The ESG-Oriented Fund Outperforming Rivals

The Xtrackers S&P 500 Growth Scored & Screened ETF (SNPG) launched on November 9, 2022, per ETF Database data. The strategy charges a 15 basis point fee to track the S&P 500 Growth Scored & Screened Index. Both the index and SNPG saw a name change earlier this year. The fund’s title changed from Xtrackers S&P 500 Growth ESG ETF to the Xtrackers S&P 500 Growth Scored & Screened ETF, with a similar change for its index.

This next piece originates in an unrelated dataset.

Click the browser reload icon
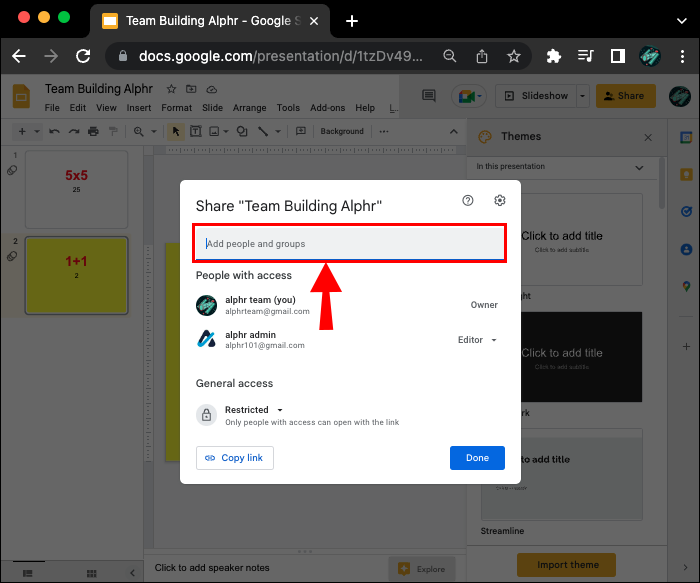700x583 pixels. click(82, 57)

Despite the title change for SNPG and its index, the fund’s approach remains the same. SNPG’s market cap-weighted index includes large-cap firms exhibiting strong growth characteristics. It also looks for companies that display positive environmental, social, and governance (ESG) characteristics in doing so, according to its prospectus. 

That has helped the fund return 26.7% over the last three years, according to ETF Database data. Putting aside spot crypto ETFs from GrayScale, which finished first and second for three-year performance, SNPG has outperformed all other ETFs launched on or after November 1, 2022, according to the data over that period.

Despite ESG being out of favor amid a changing policy landscape, ESG ETFs can still perform a major role for investors. For those investors or advisors who need ESG-minded funds to meet their goals, SNPG can appeal on its own — and may speak to the merits of ESG offerings, more broadly.